- [Prompt]:
Rewrite the data below as a numbered list, one item per line, leaving out any blank lines.

- [Data excerpts]:
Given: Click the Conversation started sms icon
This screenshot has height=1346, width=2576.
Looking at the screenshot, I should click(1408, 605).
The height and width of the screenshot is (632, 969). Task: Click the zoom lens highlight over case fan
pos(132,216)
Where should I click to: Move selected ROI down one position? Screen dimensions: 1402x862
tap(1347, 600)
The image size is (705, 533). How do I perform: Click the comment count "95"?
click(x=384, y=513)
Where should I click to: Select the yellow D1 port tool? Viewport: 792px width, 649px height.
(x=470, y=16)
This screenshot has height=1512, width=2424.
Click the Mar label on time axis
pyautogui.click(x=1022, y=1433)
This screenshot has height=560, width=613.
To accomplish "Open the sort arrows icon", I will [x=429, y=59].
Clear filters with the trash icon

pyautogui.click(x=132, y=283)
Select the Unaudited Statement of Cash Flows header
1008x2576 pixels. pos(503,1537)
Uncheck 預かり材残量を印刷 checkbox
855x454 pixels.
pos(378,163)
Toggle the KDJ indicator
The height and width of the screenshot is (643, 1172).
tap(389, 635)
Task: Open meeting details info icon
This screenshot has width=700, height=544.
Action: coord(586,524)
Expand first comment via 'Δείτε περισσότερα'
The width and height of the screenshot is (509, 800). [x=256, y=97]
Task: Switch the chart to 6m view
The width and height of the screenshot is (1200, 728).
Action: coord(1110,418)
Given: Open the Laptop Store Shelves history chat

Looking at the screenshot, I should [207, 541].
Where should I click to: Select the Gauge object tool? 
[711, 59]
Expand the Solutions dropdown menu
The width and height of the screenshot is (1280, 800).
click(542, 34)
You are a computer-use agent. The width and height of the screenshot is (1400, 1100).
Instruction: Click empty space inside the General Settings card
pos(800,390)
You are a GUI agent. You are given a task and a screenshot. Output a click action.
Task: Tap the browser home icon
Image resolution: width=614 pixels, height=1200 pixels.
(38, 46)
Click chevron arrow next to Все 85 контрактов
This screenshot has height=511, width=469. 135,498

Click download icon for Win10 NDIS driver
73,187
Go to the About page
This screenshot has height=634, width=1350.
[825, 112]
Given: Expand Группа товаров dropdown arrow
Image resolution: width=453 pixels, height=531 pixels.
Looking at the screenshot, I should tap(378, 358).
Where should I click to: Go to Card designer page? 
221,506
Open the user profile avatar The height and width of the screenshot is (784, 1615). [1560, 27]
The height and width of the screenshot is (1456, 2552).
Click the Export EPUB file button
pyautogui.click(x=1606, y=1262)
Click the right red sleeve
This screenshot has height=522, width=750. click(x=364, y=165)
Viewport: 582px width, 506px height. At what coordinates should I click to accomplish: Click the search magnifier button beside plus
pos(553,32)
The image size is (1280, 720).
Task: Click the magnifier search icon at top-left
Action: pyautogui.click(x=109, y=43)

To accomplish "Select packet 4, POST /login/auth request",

- [Solved problem]:
1. Given: Click the Conversation started sms icon
2. This screenshot has height=1346, width=2576.
3. Looking at the screenshot, I should click(1408, 605).
4. The height and width of the screenshot is (632, 969). Task: Click the zoom lens highlight over case fan
5. pos(132,216)
6. Where should I click to: Move selected ROI down one position? Screen dimensions: 1402x862
7. tap(1347, 600)
8. The image size is (705, 533). How do I perform: Click the comment count "95"?
9. click(x=384, y=513)
10. Where should I click to: Select the yellow D1 port tool? Viewport: 792px width, 649px height.
11. (x=470, y=16)
12. This screenshot has height=1512, width=2424.
13. Click the Mar label on time axis
14. pyautogui.click(x=1022, y=1433)
15. This screenshot has height=560, width=613.
16. To accomplish "Open the sort arrows icon", I will [x=429, y=59].
17. Clear filters with the trash icon
18. pyautogui.click(x=132, y=283)
19. Select the Unaudited Statement of Cash Flows header
20. 1008x2576 pixels. pos(503,1537)
21. Uncheck 預かり材残量を印刷 checkbox
22. 855x454 pixels.
23. pos(378,163)
24. Toggle the KDJ indicator
25. The height and width of the screenshot is (643, 1172).
26. tap(389, 635)
27. Task: Open meeting details info icon
28. This screenshot has width=700, height=544.
29. Action: coord(586,524)
30. Expand first comment via 'Δείτε περισσότερα'
31. The width and height of the screenshot is (509, 800). [x=256, y=97]
32. Task: Switch the chart to 6m view
33. The width and height of the screenshot is (1200, 728).
34. Action: coord(1110,418)
35. Given: Open the Laptop Store Shelves history chat
36. Looking at the screenshot, I should [207, 541].
37. Where should I click to: Select the Gauge object tool? 
38. [711, 59]
39. Expand the Solutions dropdown menu
40. The width and height of the screenshot is (1280, 800).
41. click(542, 34)
42. You are a computer-use agent. The width and height of the screenshot is (1400, 1100).
43. Instruction: Click empty space inside the General Settings card
44. pos(800,390)
45. You are a GUI agent. You are given a task and a screenshot. Output a click action.
46. Task: Tap the browser home icon
47. Image resolution: width=614 pixels, height=1200 pixels.
48. (38, 46)
49. Click chevron arrow next to Все 85 контрактов
50. This screenshot has height=511, width=469. 135,498
51. Click download icon for Win10 NDIS driver
52. 73,187
53. Go to the About page
54. This screenshot has height=634, width=1350.
55. [825, 112]
56. Given: Expand Группа товаров dropdown arrow
57. Image resolution: width=453 pixels, height=531 pixels.
58. Looking at the screenshot, I should tap(378, 358).
59. Where should I click to: Go to Card designer page? 
60. 221,506
61. Open the user profile avatar The height and width of the screenshot is (784, 1615). [1560, 27]
62. The height and width of the screenshot is (1456, 2552).
63. Click the Export EPUB file button
64. pyautogui.click(x=1606, y=1262)
65. Click the right red sleeve
66. This screenshot has height=522, width=750. click(x=364, y=165)
67. Viewport: 582px width, 506px height. At what coordinates should I click to accomplish: Click the search magnifier button beside plus
68. pos(553,32)
69. The image size is (1280, 720).
70. Task: Click the magnifier search icon at top-left
71. Action: pyautogui.click(x=109, y=43)
72. To accomplish "Select packet 4, POST /login/auth request",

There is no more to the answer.